What you should do | From the records below, transcribe only the lines running from the one with "후기 (988, 40)" through the one with "[유튜브 바로가기] (474, 1199)". Keep both of those end lines.
(Data for this exercise begins)
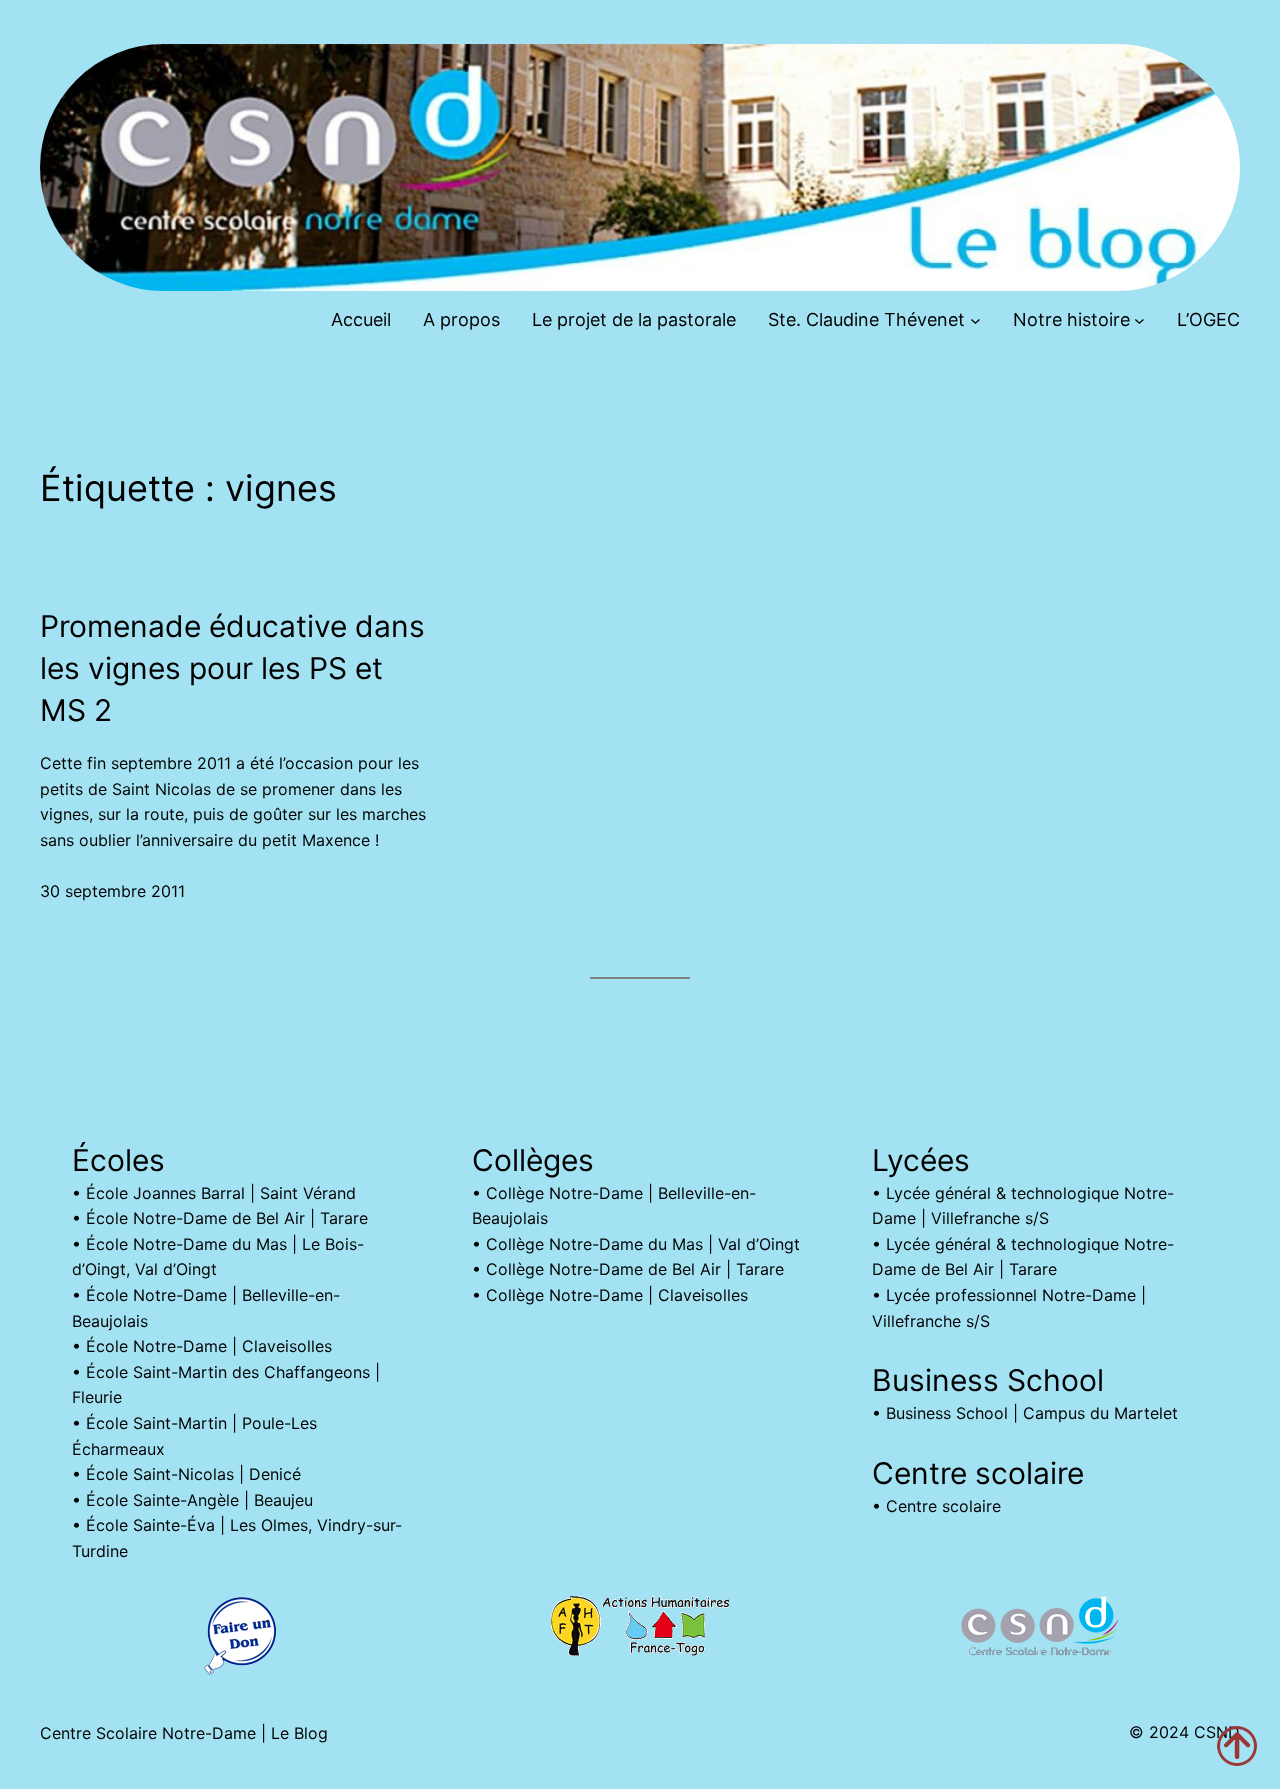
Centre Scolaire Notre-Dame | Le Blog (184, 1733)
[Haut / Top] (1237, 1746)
(Data for this exercise ends)
(Data for this exercise begins)
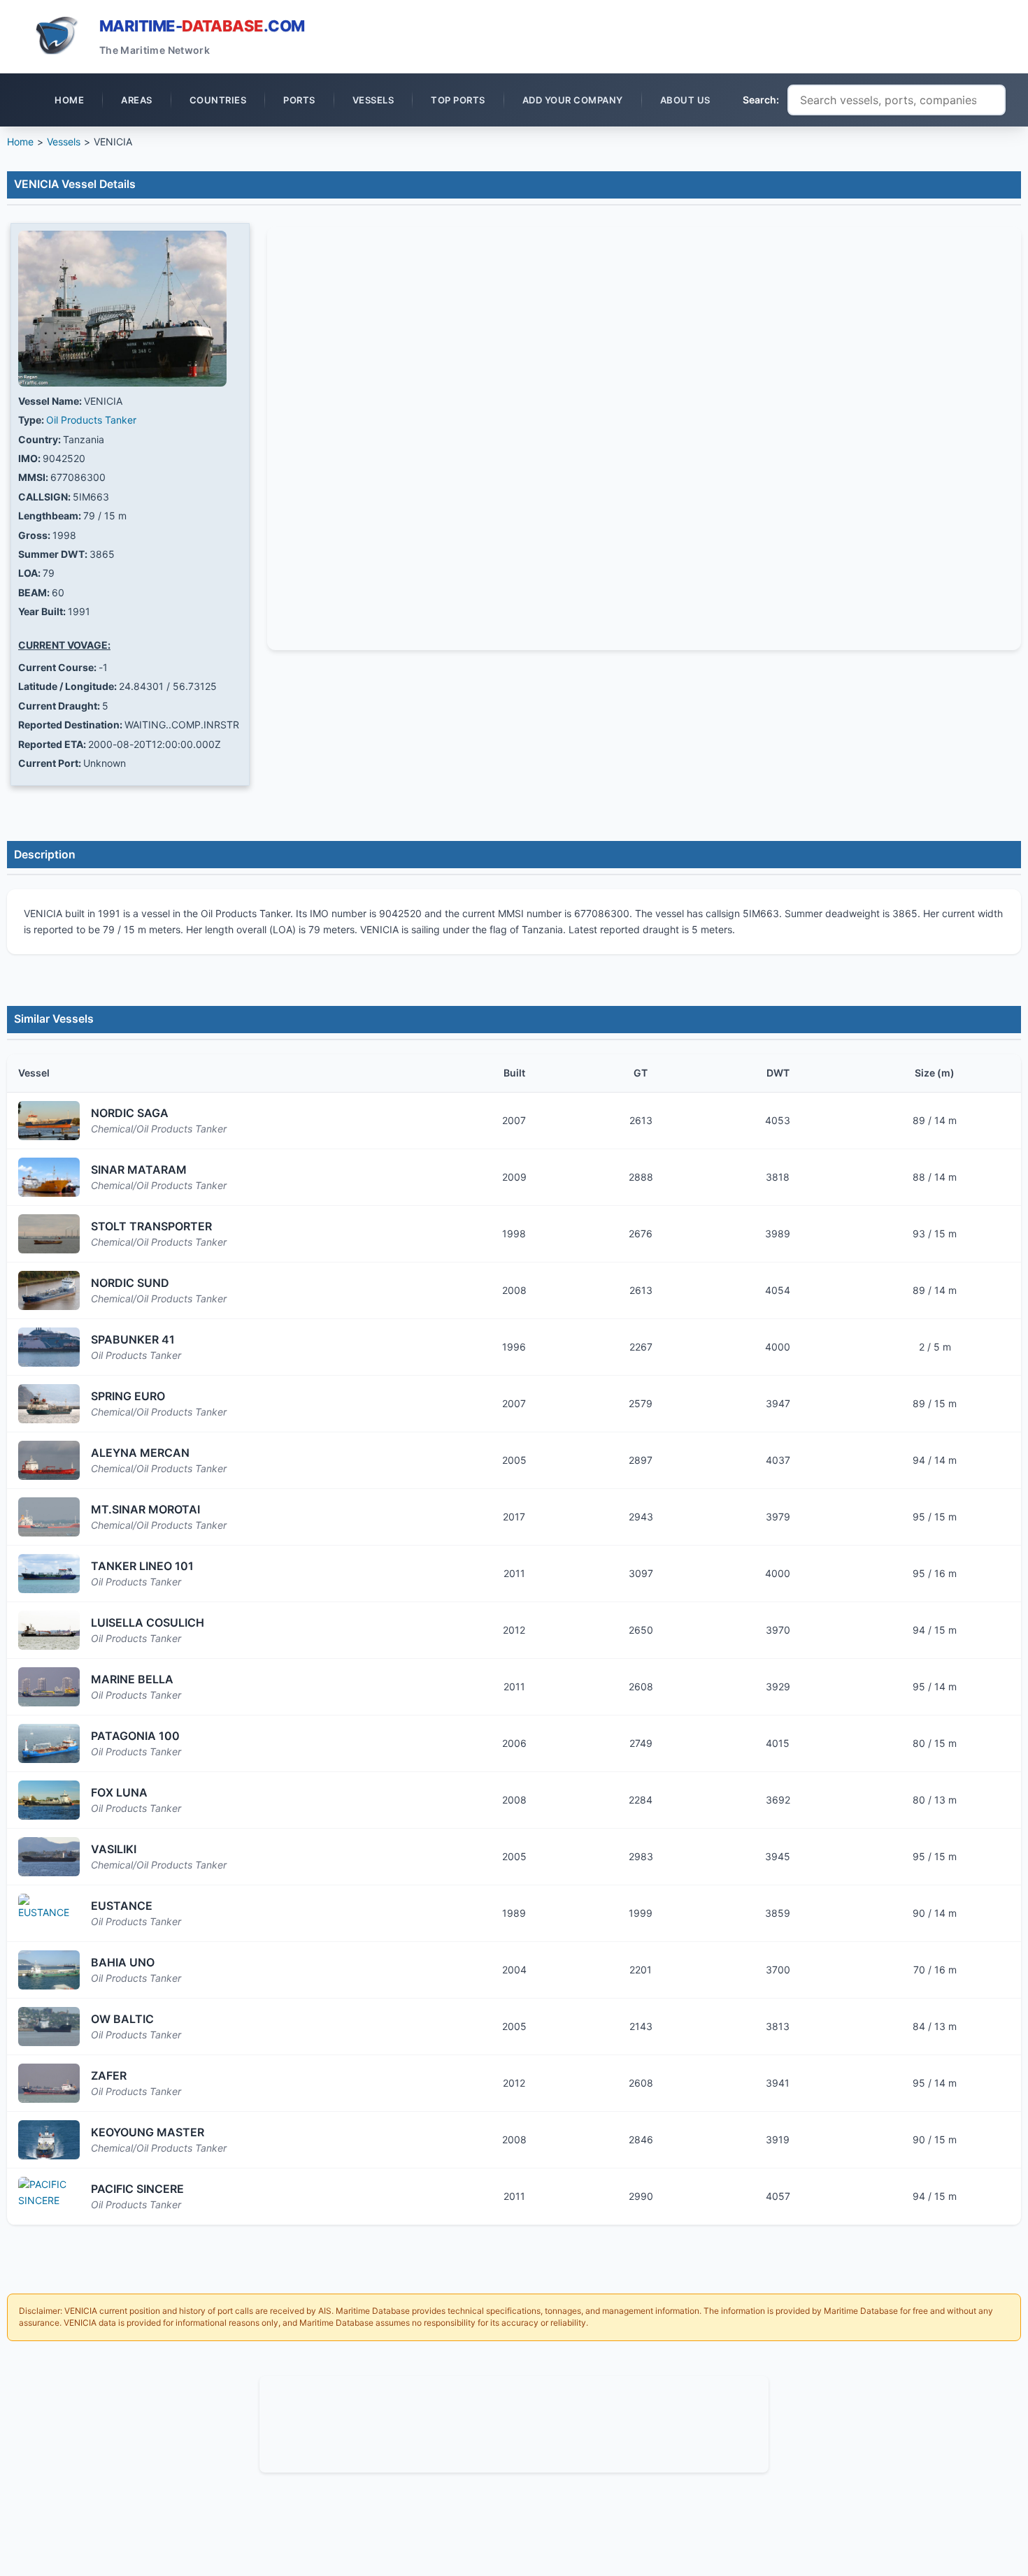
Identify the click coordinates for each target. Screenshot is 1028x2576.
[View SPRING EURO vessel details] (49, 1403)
(Data for this exercise ends)
(Data for this exercise begins)
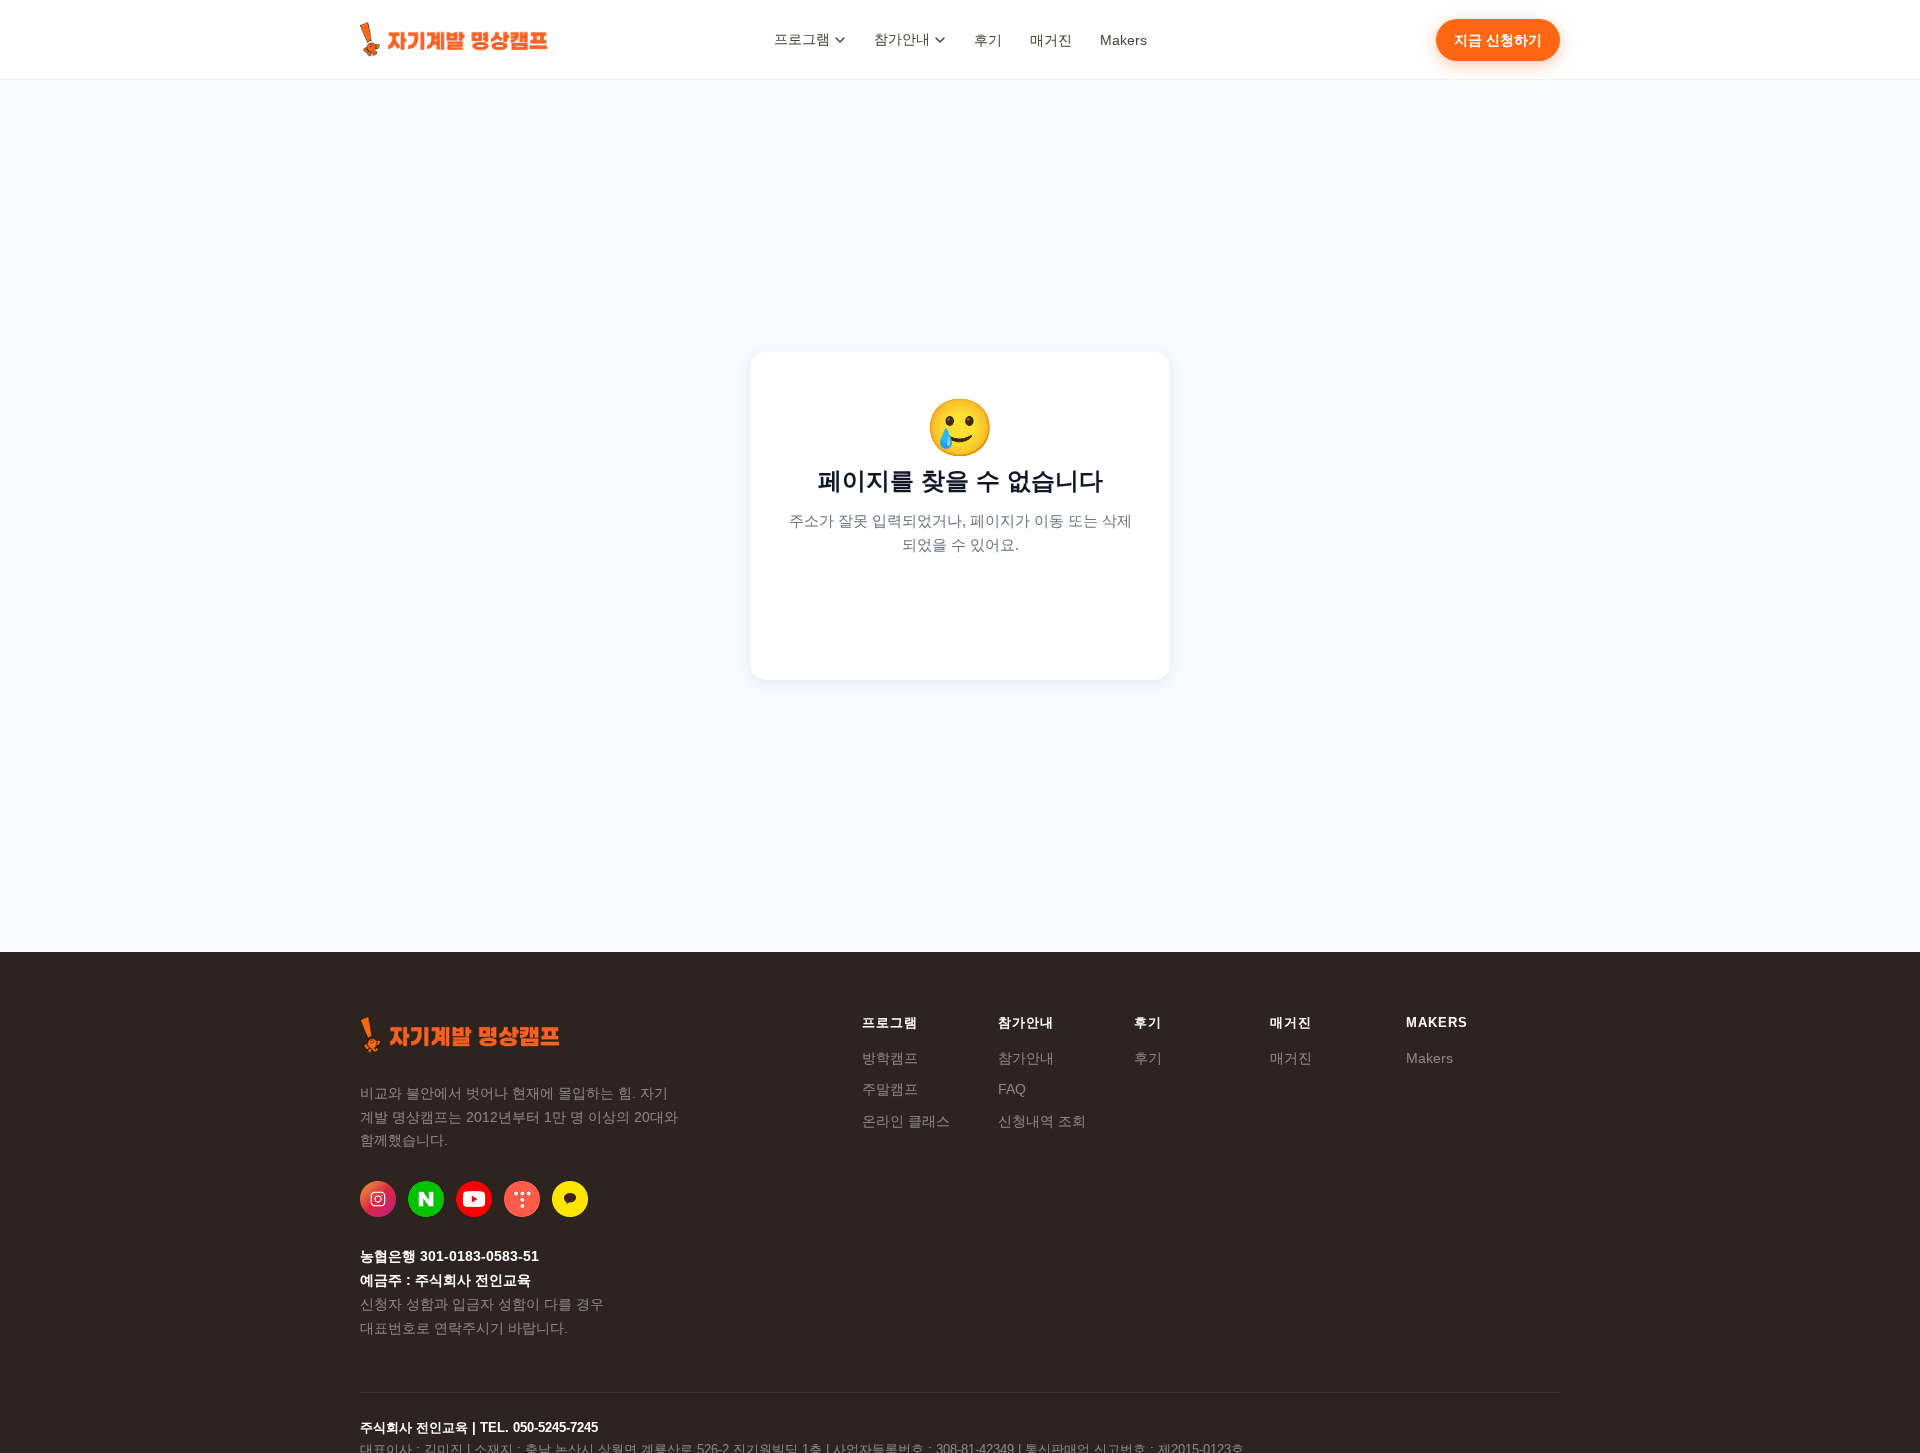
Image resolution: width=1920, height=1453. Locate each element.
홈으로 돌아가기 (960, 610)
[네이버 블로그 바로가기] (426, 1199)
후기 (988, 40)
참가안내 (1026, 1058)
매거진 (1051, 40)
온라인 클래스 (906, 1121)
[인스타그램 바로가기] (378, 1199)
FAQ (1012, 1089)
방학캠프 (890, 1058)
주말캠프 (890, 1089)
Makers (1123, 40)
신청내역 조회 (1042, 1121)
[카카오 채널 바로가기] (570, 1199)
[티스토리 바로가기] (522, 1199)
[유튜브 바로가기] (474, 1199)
(Data for this exercise ends)
Response |
후기 (988, 40)
참가안내 (1026, 1058)
매거진 (1051, 40)
온라인 클래스 (906, 1121)
[인스타그램 바로가기] (378, 1199)
FAQ (1012, 1089)
방학캠프 (890, 1058)
주말캠프 (890, 1089)
Makers (1123, 40)
신청내역 조회 (1042, 1121)
[카카오 채널 바로가기] (570, 1199)
[티스토리 바로가기] (522, 1199)
[유튜브 바로가기] (474, 1199)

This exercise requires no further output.